ARMIDALE celebrated its first people on Friday at A Day in the Dale.
Aboriginals, Torres Strait Islanders and Armidale locals came together to march down the main street in support of Anaiwan and Gumbaynggirr culture.
Event organiser and Armidale Regional Council Aboriginal Community Development Officer Cyril Green said it was important to celebrate the achievements and contributions of Aboriginal people.
“It’s very important to acknowledge the culture of the Aboriginal people in this area,” he said.
The theme this year was The Living Narrative of Our Nation and it highlighted the importance of song and the Dreamtime as a time when Earth was created by ancestral beings.
Aboriginal and Torres Strait Islander people tell the stories of the Dreamtime when beings created rivers, lakes, land formations, plants and animals.
Armidale Regional Council Administrator Dr Ian Tiley gave a speech at the event and said it was a pleasure to be a part of the NAIDOC Week celebrations.
“NAIDOC Week plays an important role in bringing our community together to learn more about the oldest living, continuing culture on the planet.

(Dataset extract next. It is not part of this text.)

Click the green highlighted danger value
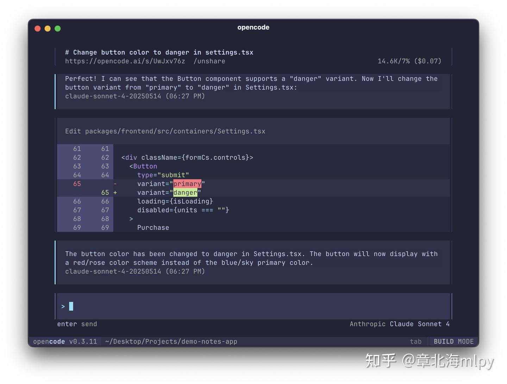The image size is (507, 384). 186,193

It’s important for all Australians to learn, share and participate in NAIDOC Week activities.
We as a nation are enriched by the Aboriginal and Torres Strait Islander peoples connection to country, and their generosity in sharing their sacred stories and ceremonies that have been maintained for tens of thousands of years,” he said.
Anaiwan Elder Lorna Hague said the day was extremely important to her community.
“It’s very important, it brings all the children together and they are the future, black and white.
It’s very important to build up the inter-cultural relationship with the wider community," she said.
The celebrations included a flag-raising ceremony followed by a morning tea with Elders.
Children then went to the Armidale Showground for a day of traditional games, performances by local school groups and Terra Firma, and face painting.
The Indigenous Anaiwan and Gumbaynggirr people hunted, gathered and shared stories on the Northern Tablelands for thousands of years prior to the arrival of British colonialists.